The Will to Resist

🗃️ Dept. of Petty Affairs Docket — The Tales of Rebirth Audit


Subject:

The attempted erasure of discomfort in moral storytelling. (Alias: The “Purification of the Moonlight” Case)

Filed by:

Jerry “The Ankle Biter” Silverhand · Tribunal Chair & Frontline Negotiator (Dept. of Petty Affairs) · Glitch Council Liaison


Exhibit A — The Core Premise

The world of Tales of Rebirth doesn’t operate on “good vs. evil.” It’s built on collision — species, culture, belief. Geyorkias versus the Six Saints isn’t gods fighting; it’s ideology colliding over what deserves to live. The Huma and Gajuma personify the sickness of superiority. The “impression” — hatred itself — is the infection no one can cure without burning the host.

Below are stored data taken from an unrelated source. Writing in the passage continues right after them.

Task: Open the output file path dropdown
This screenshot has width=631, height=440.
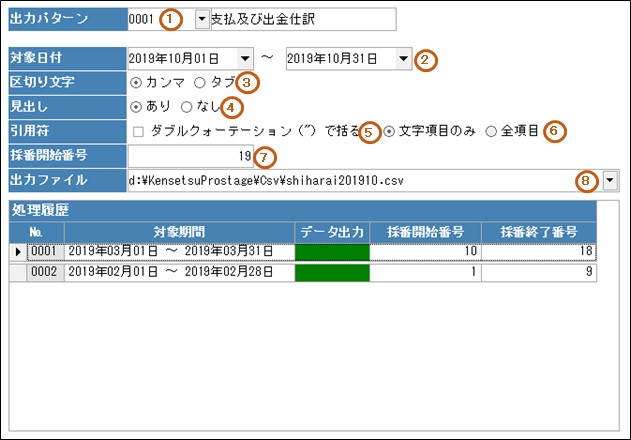Action: 610,180
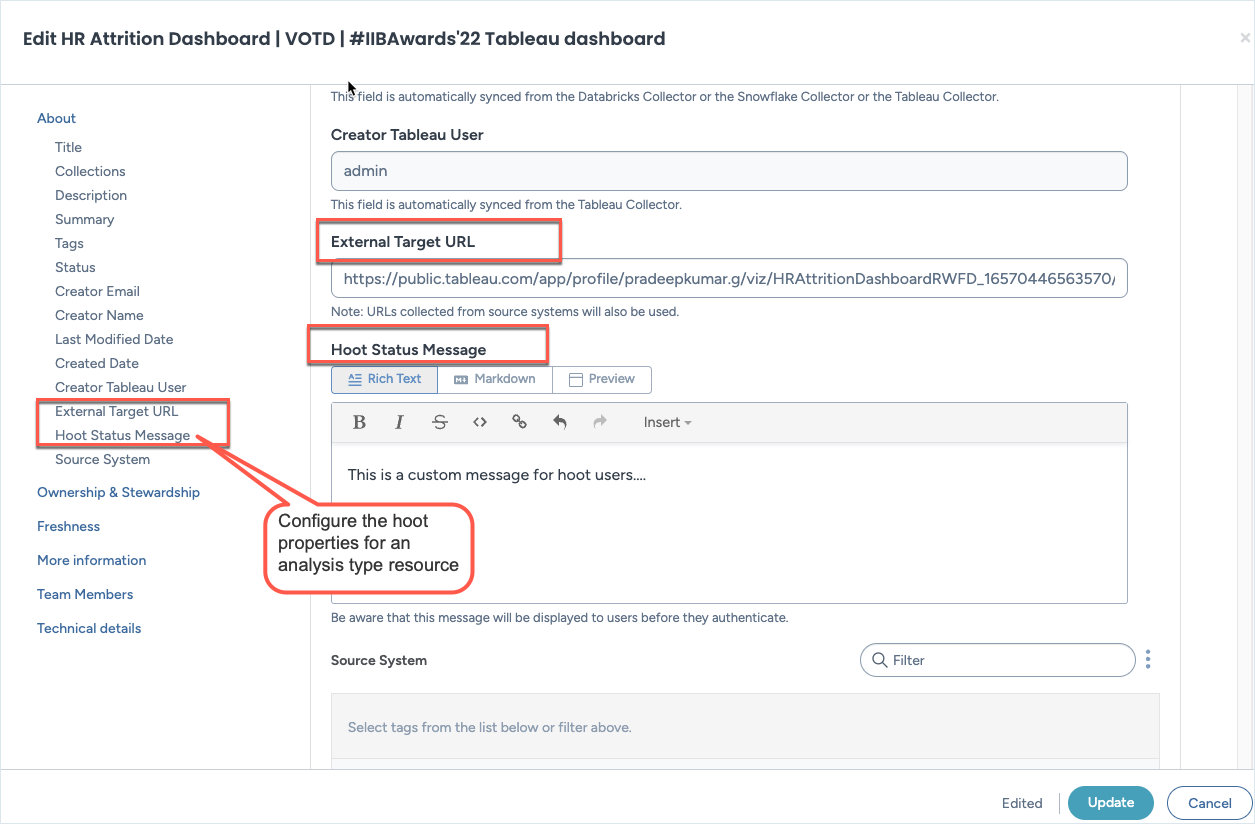The width and height of the screenshot is (1255, 824).
Task: Cancel editing the dashboard
Action: tap(1209, 803)
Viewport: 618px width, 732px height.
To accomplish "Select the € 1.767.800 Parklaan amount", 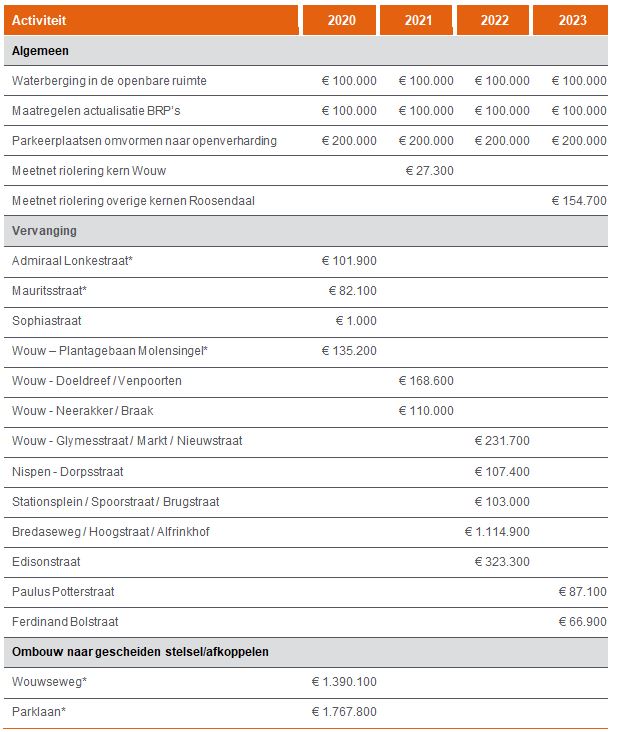I will pyautogui.click(x=344, y=712).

This game doesn’t preach. It diagnoses.


Exhibit B — The Uncomfortable Why

The story asks the question most modern media dodges:

“If hatred is a natural consequence of awareness, can peace exist without ignorance?”

That’s the why behind everything — Agarte’s ritual, Geyorkias’s purge, Yuris’s creation. None of them chase power; they chase absolution. Every act is a desperate attempt to erase guilt, not evil.


Exhibit C — The Real Offense

Western localization teams would rather reframe this as an eco-crisis than admit it’s a philosophical autopsy. They’d sand “eradicate the Huma” into “restore balance,” pretending the story isn’t staring humanity’s reflection dead in the eye.

Because the true monster of Rebirth isn’t Geyorkias or Yuris — it’s us. The self-aware species that keeps building ladders just to fall harder.


Exhibit D — The Silence Clause

The ending offers no comfort. Yuris isn’t defeated — it’s suppressed. Geyorkias’s last warning echoes through the fourth wall:

“You’ll bring it back yourselves.”

Translation: if you can’t confront your own nature, you’ll resurrect your own demons.

That’s why this game cuts deep. It’s honest — and honesty can’t be A/B-tested.


Verdict

The world didn’t need more heroes; it needed fewer liars. Every remake that fears the mirror will always fail the test of Rebirth.


Filed and Stamped for Record

Filed and stamped by Jerry “The Ankle Biter” Silverhand, Tribunal Chair (Dept. of Petty Affairs) · Glitch Council Liaison

Doctrine: Don’t bark — bill.

Motto: I don’t flex, I calculate.

(End of Docket 112-A — Archived under the Moonlight Reflection Clause.)